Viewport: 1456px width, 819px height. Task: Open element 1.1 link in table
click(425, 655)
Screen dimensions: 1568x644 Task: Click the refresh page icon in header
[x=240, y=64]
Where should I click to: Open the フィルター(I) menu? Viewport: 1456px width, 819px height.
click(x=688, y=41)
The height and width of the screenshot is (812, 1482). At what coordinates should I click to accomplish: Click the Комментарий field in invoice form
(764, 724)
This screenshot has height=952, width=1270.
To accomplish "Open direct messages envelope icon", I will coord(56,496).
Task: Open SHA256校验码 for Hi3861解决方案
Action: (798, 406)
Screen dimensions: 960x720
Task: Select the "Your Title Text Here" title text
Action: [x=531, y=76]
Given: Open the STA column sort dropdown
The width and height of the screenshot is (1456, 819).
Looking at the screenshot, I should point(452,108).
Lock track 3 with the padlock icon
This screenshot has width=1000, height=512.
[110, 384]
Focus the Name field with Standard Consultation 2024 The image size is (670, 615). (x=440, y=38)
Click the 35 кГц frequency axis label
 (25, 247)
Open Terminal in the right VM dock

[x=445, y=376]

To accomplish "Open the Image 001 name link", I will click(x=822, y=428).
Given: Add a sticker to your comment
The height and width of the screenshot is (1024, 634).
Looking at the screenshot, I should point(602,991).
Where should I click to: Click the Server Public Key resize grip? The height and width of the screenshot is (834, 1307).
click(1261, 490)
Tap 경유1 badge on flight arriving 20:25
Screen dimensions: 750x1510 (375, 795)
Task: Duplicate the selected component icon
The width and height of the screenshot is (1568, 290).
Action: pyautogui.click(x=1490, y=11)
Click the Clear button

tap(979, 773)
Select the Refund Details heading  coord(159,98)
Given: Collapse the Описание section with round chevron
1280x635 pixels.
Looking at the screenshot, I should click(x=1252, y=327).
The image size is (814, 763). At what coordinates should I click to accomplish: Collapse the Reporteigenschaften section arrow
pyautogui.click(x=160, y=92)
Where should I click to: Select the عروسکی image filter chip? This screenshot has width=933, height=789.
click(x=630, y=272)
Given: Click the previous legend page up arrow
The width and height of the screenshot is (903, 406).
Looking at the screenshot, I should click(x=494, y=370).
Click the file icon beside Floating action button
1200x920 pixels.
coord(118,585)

━━━━━━━━━━━━━━━━━━━━

• What you will do: Update all the records, changing every "Where should I click to" to "Where do I click to" and keeping everything else the same.

• Written answer:
Viewport: 1456px width, 819px height. Task: Open element 1.1 link in table
click(425, 655)
Screen dimensions: 1568x644 Task: Click the refresh page icon in header
[x=240, y=64]
Where do I click to: Open the フィルター(I) menu? Viewport: 1456px width, 819px height.
click(x=688, y=41)
The height and width of the screenshot is (812, 1482). At what coordinates should I click to accomplish: Click the Комментарий field in invoice form
(764, 724)
This screenshot has height=952, width=1270.
To accomplish "Open direct messages envelope icon", I will coord(56,496).
Task: Open SHA256校验码 for Hi3861解决方案
Action: (798, 406)
Screen dimensions: 960x720
Task: Select the "Your Title Text Here" title text
Action: [x=531, y=76]
Given: Open the STA column sort dropdown
The width and height of the screenshot is (1456, 819).
Looking at the screenshot, I should point(452,108).
Lock track 3 with the padlock icon
This screenshot has width=1000, height=512.
[110, 384]
Focus the Name field with Standard Consultation 2024 The image size is (670, 615). (x=440, y=38)
Click the 35 кГц frequency axis label
 (25, 247)
Open Terminal in the right VM dock

[x=445, y=376]

To accomplish "Open the Image 001 name link", I will click(x=822, y=428).
Given: Add a sticker to your comment
The height and width of the screenshot is (1024, 634).
Looking at the screenshot, I should point(602,991).
Where do I click to: Click the Server Public Key resize grip? The height and width of the screenshot is (834, 1307).
click(1261, 490)
Tap 경유1 badge on flight arriving 20:25
Screen dimensions: 750x1510 (375, 795)
Task: Duplicate the selected component icon
The width and height of the screenshot is (1568, 290).
Action: pyautogui.click(x=1490, y=11)
Click the Clear button

tap(979, 773)
Select the Refund Details heading  coord(159,98)
Given: Collapse the Описание section with round chevron
1280x635 pixels.
Looking at the screenshot, I should click(x=1252, y=327).
The image size is (814, 763). At what coordinates should I click to accomplish: Collapse the Reporteigenschaften section arrow
pyautogui.click(x=160, y=92)
Where do I click to: Select the عروسکی image filter chip? This screenshot has width=933, height=789.
click(x=630, y=272)
Given: Click the previous legend page up arrow
The width and height of the screenshot is (903, 406).
Looking at the screenshot, I should click(x=494, y=370).
Click the file icon beside Floating action button
1200x920 pixels.
coord(118,585)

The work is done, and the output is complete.